Technical Report: Towards Unified Diffusion Models for Multi-Model Climate Emulation at Scale
Francesco Immorlano, Elijah Tavares, Felix Draxler, Padhraic Smyth, Pierre Gentine, Stephan Mandt
TL;DR
The work tackles the computational bottleneck of forming large climate ensembles by introducing a unified conditional diffusion model that jointly emulates nine CMIP6 models across three SSP scenarios. It conditions on model identity $m$, CO$_2$e $c_s$, day $d$, and year $y$ to generate daily global temperature maps via the conditional distribution $P(T\mid m,c_s,d,y)$, enabling scalable probabilistic sampling and cross-model comparisons. Key contributions include (i) efficient probabilistic sampling for uncertainty quantification across models and scenarios, (ii) orders-of-magnitude speedups over traditional climate simulations, and (iii) variance-reduced treatment effect estimation using paired seeds that dramatically reduce the sample size needed for precise causal inferences. The approach generalizes to unseen futures, supports rapid policy-scenario exploration at regional scales, and offers a practical tool for impact assessment with well-calibrated full distributions, not just mean trajectories.
Abstract
Large ensembles of climate projections are essential for characterizing uncertainty in future climate and extreme weather events, yet computational constraints of numerical climate models limit ensemble sizes to a small number of realizations per model.

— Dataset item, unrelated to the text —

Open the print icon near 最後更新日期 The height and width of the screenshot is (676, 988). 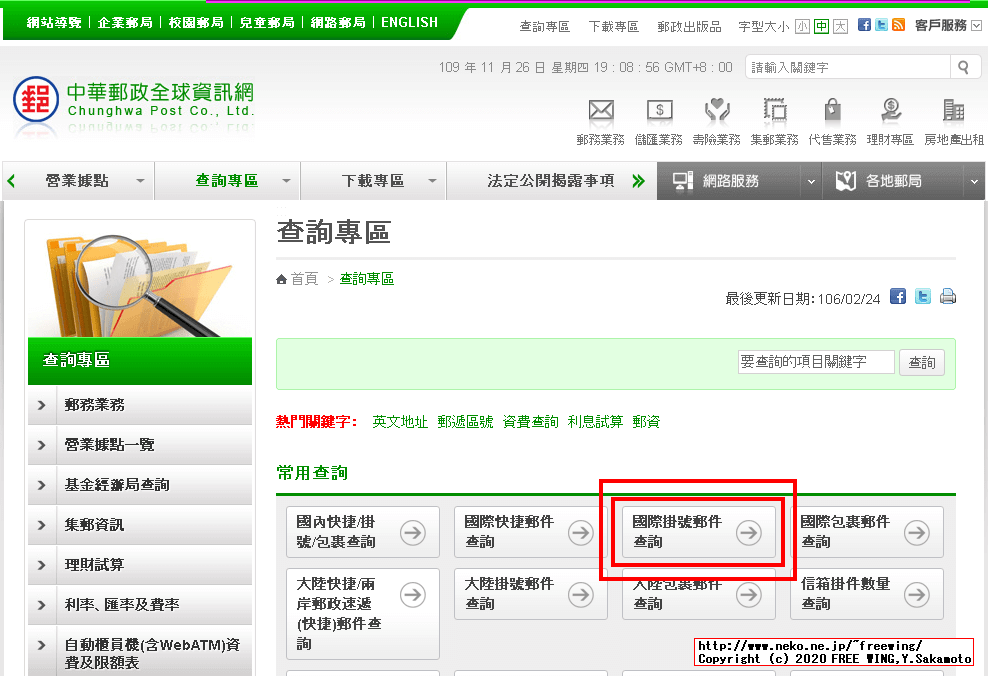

We present a unified conditional diffusion model that dramatically reduces this computational barrier by learning shared distributional patterns across multiple Coupled Model Intercomparison Project phase 6 models and emission scenarios. Rather than training separate emulators for each model-scenario combination, our approach captures the common statistical structures underlying nine CMIP6 models, generating daily temperature maps with a global coverage for historical and future periods. This unified framework enables: (i) efficient probabilistic sampling for comprehensive uncertainty quantification across models and scenarios; (ii) rapid generation of large ensembles that would be computationally intractable with traditional climate models; (iii) variance-reduced treatment effect analysis via fixed-seed generation that disentangles forced climate responses from internal variability. Evaluations on held-out models demonstrate reliable generalization to unseen future climates, enabling rapid exploration of different emission pathways.